§ **What to do**
a - Rewrite the paragraph of the zigbee2mqtt thread that begins "Try with one or two devices first" as a short list, keeping its main facts.
b - Extend the zigbee2mqtt thread past its final sentence with a few more sentences in the same voice.

§ **Extract**

Currently discussing the problem in the jethome github:
Didn’t try what ijdqq suggested yet, but it seems that we got a solution in github:
Do this:
Stop z2m
Delete z2m backups
Clean the NV_MEM script zigbee2mqtt/zStackEraseAllNvMem.js at master · Koenkk/zigbee2mqtt · GitHub
Cold restart stick 2538
Start z2m
Set up a new network, add devices.
Stop z2m and check that the NIB table is 116 bytes. If so, then your network will work stably.Use the firmware for 2538 20201010.
After this, the NIB table was 116 bytes for me and cold restarts, power losses etc. were not a problem anymore. I will try to put this into some kind of script, but here are the commands I run on my machine assuming
Warning: you will lose all pairings of course.
device: /dev/ttyAMA0
z2m installation: /opt/zigbee2mqtt/
systemctl stop zigbee2mqtt
mv /opt/zigbee2mqtt/data ~/backup/zigbee2mqtt
mkdir /opt/zigbee2mqtt/data
cp ~/backup/zigbee2mqtt/configuration.yaml /opt/zigbee2mqtt/data/configuration.yaml
[Wipe all network related data from /opt/zigbee2mqtt/data/configuration.yaml]
node /opt/zigbee2mqtt/scripts/zStackEraseAllNvMem.js /dev/ttyAMA0
shutdown -h now
[unplug raspberry, replug it]
[boot, start zigbee2mqtt, re-pair all devices]
Try with one or two devices first If you have done this, then cold restart (unplug power) and test if the devices are still available. If yes, connect the rest of your network.
Just to mention.
To me the problem seems to be that the initial firmware either doesn’t make sure that the NVram is in a defined state after flashing, or it has some weird pre-flashed values in there.

§ **Given entries**
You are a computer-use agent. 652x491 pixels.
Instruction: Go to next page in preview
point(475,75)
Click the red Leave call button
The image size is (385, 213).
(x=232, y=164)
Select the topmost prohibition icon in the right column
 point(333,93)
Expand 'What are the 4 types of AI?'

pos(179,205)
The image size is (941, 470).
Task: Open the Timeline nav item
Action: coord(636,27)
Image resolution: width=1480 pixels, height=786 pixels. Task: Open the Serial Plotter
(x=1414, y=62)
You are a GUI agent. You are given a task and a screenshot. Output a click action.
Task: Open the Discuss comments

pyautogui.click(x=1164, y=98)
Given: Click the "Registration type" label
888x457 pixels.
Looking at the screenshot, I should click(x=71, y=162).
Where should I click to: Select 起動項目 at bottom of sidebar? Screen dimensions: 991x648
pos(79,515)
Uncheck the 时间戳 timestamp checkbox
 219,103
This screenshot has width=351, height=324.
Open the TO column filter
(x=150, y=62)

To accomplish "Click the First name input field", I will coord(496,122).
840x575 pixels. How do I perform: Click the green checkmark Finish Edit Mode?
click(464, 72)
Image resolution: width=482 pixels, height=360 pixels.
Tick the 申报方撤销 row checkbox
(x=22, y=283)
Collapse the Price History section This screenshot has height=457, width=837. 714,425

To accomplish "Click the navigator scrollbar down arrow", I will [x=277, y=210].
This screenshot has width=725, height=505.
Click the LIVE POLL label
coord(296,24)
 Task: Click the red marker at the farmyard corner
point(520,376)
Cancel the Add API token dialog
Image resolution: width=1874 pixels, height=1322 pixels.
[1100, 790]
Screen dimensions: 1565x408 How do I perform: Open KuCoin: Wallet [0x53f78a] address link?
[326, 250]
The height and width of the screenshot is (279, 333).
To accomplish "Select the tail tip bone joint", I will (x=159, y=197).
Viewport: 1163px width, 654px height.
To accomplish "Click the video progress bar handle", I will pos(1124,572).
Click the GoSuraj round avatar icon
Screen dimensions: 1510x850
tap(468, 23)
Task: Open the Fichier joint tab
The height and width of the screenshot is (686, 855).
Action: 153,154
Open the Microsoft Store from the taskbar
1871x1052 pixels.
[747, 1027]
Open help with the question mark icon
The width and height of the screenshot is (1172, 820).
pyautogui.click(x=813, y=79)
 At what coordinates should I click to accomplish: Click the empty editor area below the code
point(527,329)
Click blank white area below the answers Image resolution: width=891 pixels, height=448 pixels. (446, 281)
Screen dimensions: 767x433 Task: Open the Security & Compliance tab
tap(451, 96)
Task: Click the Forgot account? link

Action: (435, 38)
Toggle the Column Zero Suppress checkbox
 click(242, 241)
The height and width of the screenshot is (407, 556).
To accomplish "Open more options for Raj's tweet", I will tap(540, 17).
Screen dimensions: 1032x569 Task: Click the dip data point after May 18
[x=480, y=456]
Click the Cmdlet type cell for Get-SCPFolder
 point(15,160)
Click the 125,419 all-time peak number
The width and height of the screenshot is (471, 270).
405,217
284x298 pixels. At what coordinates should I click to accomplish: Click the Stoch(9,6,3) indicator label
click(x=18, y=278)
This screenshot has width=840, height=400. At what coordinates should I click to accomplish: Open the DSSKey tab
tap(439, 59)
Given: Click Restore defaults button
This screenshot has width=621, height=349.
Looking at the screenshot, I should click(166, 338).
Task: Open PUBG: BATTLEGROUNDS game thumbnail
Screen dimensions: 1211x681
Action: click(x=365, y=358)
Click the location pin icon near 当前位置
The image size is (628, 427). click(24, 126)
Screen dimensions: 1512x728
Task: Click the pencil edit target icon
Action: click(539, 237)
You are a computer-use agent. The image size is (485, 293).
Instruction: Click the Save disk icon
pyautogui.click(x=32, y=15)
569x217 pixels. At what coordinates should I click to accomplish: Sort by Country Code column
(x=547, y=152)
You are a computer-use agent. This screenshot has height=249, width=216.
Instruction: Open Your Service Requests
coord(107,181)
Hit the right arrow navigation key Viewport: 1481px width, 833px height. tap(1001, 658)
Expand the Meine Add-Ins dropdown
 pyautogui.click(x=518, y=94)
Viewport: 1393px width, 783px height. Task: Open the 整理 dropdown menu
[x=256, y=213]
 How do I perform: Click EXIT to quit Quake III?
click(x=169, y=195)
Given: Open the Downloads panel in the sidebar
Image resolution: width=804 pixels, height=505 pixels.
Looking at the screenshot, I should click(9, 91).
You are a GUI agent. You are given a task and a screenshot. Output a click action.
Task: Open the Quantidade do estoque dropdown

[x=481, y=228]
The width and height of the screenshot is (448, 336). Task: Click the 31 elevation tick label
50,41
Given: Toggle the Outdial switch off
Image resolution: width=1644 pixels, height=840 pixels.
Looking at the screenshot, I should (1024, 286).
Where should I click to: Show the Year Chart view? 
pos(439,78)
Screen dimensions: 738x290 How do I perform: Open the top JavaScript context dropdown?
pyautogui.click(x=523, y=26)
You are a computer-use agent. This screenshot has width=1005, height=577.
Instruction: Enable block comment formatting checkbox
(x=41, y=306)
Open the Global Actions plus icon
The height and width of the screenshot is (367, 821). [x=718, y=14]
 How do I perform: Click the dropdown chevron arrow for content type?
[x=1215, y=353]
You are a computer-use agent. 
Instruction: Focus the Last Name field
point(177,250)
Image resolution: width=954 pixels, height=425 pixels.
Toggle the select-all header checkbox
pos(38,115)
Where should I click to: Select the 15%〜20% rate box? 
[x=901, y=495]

§ **Answers in order**
a -
- Start with only one or two devices.
- Once they are paired, do a cold restart by unplugging the power.
- Check whether those devices are still available.
- If they are, connect the rest of the network.

b -
Thank you so much @tsmt. If this indeed will solve the problem I will of course do the nvram-reset after flashing the firmware and before sending them out.
Cheers!
Confirmed fixed, see
hey guys,
thx for your invested time to fix this issue.
Maybe there is somebody who can write an low level description step by step to fix. german would be great. english also ok.
Thanks again everybody.
Felix
Hey,
I’ll switch to german for a second.
german:
Ich nehme an mit low-level meinst du eine “einfachere” step by step anleitung? Klar, kann ich machen. Hast du zigbee2mqtt mit oder ohne docker installiert?
Ich plane aber auch, dafür ein script zu schreiben was den ganzen prozess besser automatisiert. Ist das sehr dringend, oder kannst du da ein paar Tage drauf warten?
deepL for english because I’m lazy:
I assume by low-level you mean an “easier” step by step guide? Sure, I can do that. Did you install zigbee2mqtt with or without docker?
But I also plan to write a script for it which automates the whole process better. Is this very urgent, or can you wait a few days for it?
Hey
Korrekt low level Kenntnis bei mir
Ich nutze zigbee direkt mit homegear ohne zigbee2mqtt.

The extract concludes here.